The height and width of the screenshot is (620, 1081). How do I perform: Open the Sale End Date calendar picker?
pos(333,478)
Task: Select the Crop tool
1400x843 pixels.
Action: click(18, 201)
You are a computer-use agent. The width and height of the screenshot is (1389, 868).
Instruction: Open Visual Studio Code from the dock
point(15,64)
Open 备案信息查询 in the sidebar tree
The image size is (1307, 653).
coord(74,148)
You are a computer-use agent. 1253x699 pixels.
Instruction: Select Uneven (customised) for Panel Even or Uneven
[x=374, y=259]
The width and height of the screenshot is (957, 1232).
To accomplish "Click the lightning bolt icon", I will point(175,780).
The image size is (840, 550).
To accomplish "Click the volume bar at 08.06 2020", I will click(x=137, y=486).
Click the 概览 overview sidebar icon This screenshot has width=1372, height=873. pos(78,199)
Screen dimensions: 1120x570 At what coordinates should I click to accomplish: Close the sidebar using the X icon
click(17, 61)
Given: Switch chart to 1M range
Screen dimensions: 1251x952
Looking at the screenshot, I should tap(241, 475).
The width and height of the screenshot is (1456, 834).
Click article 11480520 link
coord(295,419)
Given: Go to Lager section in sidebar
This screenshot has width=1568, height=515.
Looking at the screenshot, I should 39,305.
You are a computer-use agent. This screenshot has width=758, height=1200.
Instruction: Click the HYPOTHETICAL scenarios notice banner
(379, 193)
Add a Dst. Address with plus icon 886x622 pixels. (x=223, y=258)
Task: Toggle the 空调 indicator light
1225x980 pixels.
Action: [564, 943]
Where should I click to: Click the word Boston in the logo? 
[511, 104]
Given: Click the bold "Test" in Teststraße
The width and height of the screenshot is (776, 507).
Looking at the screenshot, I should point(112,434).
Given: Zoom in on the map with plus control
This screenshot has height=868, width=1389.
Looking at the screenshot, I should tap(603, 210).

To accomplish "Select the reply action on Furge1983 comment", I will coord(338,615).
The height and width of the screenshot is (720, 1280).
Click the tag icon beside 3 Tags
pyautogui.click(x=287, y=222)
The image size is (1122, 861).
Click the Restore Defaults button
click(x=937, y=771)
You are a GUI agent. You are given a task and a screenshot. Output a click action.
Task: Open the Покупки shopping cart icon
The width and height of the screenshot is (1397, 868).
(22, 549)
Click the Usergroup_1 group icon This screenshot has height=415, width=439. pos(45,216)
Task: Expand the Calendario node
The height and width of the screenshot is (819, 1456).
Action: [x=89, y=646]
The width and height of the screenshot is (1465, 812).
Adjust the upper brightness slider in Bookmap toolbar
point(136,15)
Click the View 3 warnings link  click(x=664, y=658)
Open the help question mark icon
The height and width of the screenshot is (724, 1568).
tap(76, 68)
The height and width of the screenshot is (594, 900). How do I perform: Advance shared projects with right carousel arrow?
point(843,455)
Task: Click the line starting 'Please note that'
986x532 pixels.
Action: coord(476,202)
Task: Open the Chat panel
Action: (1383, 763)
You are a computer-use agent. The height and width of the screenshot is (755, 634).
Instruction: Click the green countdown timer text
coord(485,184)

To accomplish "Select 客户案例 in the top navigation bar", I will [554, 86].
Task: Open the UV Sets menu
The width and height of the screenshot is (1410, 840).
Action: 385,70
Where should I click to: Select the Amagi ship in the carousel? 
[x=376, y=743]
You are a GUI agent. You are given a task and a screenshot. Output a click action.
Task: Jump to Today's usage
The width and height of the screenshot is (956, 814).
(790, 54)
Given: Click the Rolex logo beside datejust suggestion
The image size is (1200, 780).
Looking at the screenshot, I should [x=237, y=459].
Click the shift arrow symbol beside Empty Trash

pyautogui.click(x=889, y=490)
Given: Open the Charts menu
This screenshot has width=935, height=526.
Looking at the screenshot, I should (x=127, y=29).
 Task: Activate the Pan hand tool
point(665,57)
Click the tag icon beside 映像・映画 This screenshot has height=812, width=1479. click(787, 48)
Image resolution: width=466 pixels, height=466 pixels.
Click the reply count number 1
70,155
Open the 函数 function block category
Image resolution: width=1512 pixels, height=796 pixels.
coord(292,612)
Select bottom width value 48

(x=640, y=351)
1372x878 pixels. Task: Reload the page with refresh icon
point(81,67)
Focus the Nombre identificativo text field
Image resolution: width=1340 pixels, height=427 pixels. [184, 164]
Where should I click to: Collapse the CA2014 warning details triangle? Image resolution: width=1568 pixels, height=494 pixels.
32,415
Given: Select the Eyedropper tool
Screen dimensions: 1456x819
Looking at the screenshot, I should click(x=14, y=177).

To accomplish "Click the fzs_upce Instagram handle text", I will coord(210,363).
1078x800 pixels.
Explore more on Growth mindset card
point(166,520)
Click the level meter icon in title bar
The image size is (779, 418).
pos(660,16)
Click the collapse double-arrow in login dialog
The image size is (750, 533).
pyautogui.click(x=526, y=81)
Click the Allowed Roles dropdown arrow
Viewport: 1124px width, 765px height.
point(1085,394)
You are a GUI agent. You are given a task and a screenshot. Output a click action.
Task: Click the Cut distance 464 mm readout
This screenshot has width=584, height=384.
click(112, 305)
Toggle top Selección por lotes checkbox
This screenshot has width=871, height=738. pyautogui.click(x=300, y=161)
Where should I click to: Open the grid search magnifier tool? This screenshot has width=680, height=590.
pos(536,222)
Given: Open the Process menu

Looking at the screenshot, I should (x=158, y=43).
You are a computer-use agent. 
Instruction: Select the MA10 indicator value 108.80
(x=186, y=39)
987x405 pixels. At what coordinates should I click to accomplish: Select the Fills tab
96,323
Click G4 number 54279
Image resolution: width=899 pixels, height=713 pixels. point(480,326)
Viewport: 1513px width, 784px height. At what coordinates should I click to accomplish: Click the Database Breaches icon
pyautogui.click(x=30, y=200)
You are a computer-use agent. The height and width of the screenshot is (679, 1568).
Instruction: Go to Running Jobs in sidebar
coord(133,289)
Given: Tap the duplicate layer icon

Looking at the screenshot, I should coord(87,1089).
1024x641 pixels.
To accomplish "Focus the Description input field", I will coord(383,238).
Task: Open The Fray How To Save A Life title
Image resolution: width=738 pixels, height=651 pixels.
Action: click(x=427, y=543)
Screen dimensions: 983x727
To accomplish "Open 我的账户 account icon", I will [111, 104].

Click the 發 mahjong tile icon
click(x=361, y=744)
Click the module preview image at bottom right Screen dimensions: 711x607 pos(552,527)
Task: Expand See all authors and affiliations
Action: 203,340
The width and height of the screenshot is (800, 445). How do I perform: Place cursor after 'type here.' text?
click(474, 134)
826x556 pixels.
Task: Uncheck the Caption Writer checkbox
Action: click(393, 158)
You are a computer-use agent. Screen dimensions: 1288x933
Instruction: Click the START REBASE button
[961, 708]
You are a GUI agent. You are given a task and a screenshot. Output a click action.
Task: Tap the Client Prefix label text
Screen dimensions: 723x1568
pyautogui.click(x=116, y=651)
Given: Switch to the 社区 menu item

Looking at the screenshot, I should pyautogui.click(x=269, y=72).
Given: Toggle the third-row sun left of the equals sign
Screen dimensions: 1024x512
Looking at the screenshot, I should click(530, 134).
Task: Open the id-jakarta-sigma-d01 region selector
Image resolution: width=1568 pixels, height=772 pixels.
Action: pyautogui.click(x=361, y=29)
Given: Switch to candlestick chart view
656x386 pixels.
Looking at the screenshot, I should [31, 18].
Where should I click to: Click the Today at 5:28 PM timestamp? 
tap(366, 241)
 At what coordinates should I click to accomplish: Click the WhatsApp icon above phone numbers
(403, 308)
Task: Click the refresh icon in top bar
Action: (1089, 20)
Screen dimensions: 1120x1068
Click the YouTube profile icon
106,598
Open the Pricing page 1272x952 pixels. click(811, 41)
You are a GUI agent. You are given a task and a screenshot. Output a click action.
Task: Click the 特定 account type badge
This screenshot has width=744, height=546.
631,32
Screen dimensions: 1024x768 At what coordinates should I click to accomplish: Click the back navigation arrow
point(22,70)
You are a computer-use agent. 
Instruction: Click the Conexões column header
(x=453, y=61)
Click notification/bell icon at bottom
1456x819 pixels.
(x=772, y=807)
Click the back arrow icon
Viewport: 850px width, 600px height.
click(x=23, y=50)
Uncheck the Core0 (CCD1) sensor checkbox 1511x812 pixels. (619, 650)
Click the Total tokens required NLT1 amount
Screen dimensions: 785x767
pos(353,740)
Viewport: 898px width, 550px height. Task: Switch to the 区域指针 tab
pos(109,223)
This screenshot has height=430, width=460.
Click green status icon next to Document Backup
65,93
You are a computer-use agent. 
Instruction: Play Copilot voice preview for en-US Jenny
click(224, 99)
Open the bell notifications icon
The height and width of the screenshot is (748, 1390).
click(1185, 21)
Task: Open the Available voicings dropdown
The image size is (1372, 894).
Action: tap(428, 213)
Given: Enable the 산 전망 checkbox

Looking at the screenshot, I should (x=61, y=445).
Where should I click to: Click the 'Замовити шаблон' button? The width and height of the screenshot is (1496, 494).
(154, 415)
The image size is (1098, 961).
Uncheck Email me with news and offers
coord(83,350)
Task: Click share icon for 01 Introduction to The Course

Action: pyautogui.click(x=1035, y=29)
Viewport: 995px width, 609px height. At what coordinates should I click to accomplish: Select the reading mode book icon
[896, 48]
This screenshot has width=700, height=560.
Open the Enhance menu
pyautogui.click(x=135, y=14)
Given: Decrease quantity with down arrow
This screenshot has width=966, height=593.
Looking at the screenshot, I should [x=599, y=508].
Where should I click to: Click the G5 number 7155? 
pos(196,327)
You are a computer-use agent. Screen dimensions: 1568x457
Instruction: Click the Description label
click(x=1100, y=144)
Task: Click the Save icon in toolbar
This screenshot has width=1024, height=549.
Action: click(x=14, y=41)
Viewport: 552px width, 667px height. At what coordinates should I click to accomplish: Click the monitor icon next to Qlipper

:::::

Given instruction: Copy the material from the line containing "You are a computer-use agent. The width" through the line containing "Click the 概览", swapping "Instruction" for "Goal" wherever it occurs and leaving everything else untouched.

Full answer:
You are a computer-use agent. The width and height of the screenshot is (1389, 868).
Goal: Open Visual Studio Code from the dock
point(15,64)
Open 备案信息查询 in the sidebar tree
The image size is (1307, 653).
coord(74,148)
You are a computer-use agent. 1253x699 pixels.
Goal: Select Uneven (customised) for Panel Even or Uneven
[x=374, y=259]
The width and height of the screenshot is (957, 1232).
To accomplish "Click the lightning bolt icon", I will point(175,780).
The image size is (840, 550).
To accomplish "Click the volume bar at 08.06 2020", I will click(x=137, y=486).
Click the 概览 overview sidebar icon This screenshot has width=1372, height=873. pos(78,199)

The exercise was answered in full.